Please give the lines of the listing below as a JSON list of strings, one string per line, starting at the line that contains "İLETİŞİM [button] (269, 532)" and ending at the line that contains "med (173, 78)", with both of those lines included and blank lines left out.

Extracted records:
────────────────────────────────────────
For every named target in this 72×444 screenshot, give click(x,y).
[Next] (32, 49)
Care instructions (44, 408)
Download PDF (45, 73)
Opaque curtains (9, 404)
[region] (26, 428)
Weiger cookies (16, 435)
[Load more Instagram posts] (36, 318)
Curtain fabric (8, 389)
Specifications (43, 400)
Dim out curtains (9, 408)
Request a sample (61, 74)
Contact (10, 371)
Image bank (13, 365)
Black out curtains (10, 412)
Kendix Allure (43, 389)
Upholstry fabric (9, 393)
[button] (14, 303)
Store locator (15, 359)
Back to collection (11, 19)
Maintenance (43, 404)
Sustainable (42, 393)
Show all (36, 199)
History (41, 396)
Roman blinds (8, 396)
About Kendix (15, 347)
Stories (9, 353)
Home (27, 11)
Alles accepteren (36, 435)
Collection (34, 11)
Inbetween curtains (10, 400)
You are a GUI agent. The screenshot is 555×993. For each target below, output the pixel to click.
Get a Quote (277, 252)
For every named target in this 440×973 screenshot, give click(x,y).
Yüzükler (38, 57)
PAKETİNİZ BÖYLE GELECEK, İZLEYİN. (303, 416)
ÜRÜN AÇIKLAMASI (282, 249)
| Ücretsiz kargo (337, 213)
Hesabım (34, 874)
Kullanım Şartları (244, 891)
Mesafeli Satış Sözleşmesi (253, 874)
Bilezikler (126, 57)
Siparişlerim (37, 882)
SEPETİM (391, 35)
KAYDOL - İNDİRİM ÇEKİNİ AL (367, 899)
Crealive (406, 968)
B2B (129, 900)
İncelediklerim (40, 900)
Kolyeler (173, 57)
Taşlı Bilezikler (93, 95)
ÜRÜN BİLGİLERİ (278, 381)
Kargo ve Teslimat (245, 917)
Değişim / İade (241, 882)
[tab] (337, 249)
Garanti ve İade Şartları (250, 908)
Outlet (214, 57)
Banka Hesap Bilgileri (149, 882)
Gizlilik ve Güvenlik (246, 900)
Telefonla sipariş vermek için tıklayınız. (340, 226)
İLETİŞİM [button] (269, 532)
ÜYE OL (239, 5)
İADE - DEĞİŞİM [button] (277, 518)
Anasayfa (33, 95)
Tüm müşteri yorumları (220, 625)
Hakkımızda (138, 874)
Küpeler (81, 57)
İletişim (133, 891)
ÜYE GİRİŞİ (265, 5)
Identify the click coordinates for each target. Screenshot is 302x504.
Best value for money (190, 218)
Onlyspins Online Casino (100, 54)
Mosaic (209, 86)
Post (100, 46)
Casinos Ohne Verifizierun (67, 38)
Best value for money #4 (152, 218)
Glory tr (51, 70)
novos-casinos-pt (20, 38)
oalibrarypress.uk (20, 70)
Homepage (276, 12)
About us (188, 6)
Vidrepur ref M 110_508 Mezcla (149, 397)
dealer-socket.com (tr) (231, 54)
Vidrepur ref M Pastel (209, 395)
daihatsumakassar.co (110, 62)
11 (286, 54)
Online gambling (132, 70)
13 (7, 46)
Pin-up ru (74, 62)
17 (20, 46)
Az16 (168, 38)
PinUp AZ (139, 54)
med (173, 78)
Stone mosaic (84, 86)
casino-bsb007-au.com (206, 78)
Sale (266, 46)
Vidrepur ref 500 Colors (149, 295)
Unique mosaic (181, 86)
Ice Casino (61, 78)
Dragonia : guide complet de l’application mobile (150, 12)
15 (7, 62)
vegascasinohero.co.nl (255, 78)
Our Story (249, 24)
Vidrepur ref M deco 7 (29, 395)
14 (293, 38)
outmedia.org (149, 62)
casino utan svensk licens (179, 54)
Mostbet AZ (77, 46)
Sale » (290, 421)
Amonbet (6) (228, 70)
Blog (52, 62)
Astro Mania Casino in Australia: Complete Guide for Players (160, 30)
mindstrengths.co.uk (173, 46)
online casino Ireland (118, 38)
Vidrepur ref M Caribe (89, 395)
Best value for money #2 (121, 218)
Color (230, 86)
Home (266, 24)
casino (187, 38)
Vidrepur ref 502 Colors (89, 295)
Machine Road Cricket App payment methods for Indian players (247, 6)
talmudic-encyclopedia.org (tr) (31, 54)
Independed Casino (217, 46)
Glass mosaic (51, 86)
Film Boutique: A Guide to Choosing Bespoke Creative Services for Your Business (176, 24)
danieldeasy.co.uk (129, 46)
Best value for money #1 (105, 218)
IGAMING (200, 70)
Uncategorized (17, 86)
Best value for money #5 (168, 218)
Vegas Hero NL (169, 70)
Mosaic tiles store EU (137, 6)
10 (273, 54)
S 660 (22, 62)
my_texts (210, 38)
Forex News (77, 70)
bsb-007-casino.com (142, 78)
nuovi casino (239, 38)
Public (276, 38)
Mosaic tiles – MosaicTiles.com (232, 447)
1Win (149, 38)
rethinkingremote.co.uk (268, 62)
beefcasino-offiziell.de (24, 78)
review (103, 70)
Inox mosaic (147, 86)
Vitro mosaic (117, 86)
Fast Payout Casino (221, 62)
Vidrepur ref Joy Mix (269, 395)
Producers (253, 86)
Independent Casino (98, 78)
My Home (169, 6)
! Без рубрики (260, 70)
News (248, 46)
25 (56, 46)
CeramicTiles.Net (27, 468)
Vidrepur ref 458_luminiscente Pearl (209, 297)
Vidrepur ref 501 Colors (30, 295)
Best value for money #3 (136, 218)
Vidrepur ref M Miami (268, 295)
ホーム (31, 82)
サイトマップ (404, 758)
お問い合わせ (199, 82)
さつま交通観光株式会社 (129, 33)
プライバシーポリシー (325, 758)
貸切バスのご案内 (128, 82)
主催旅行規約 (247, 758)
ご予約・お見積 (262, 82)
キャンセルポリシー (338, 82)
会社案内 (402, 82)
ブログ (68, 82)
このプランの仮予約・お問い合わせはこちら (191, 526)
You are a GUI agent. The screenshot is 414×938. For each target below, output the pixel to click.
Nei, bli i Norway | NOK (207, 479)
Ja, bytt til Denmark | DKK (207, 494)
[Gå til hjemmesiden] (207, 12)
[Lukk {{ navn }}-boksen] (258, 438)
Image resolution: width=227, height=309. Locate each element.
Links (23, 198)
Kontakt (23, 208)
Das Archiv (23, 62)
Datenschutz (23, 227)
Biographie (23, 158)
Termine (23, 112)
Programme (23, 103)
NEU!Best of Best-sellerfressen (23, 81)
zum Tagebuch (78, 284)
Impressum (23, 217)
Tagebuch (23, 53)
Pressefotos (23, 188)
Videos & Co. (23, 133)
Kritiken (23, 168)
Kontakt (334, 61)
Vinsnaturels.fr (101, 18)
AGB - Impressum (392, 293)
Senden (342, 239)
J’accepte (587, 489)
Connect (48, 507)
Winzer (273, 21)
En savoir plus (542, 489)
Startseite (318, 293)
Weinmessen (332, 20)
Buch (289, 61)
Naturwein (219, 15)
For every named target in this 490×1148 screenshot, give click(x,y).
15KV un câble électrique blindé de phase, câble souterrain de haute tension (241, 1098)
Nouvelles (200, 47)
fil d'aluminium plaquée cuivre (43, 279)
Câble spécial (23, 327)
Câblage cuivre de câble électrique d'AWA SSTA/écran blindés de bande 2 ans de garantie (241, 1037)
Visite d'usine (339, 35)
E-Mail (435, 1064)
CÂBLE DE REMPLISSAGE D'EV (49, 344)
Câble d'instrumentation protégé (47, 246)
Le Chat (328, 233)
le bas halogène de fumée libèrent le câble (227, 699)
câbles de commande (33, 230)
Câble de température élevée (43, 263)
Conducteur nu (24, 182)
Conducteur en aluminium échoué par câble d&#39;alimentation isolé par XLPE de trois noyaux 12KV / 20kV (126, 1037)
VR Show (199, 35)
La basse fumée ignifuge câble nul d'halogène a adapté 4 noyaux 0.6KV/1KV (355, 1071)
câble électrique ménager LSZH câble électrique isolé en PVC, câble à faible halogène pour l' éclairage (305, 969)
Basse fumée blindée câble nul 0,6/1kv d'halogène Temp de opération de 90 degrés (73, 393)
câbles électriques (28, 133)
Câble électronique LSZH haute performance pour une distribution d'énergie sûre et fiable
────────────────────────────────────────
Full solution ::
[
  "İLETİŞİM [button] (269, 532)",
  "ÜYE OL (239, 5)",
  "İADE - DEĞİŞİM [button] (277, 518)",
  "Anasayfa (33, 95)",
  "Tüm müşteri yorumları (220, 625)",
  "Hakkımızda (138, 874)",
  "Küpeler (81, 57)",
  "İletişim (133, 891)",
  "ÜYE GİRİŞİ (265, 5)",
  "Identify the click coordinates for each target. Screenshot is 302x504.",
  "Best value for money (190, 218)",
  "Onlyspins Online Casino (100, 54)",
  "Mosaic (209, 86)",
  "Post (100, 46)",
  "Casinos Ohne Verifizierun (67, 38)",
  "Best value for money #4 (152, 218)",
  "Glory tr (51, 70)",
  "novos-casinos-pt (20, 38)",
  "oalibrarypress.uk (20, 70)",
  "Homepage (276, 12)",
  "About us (188, 6)",
  "Vidrepur ref M 110_508 Mezcla (149, 397)",
  "dealer-socket.com (tr) (231, 54)",
  "Vidrepur ref M Pastel (209, 395)",
  "daihatsumakassar.co (110, 62)",
  "11 (286, 54)",
  "Online gambling (132, 70)",
  "13 (7, 46)",
  "Pin-up ru (74, 62)",
  "17 (20, 46)",
  "Az16 (168, 38)",
  "PinUp AZ (139, 54)",
  "med (173, 78)"
]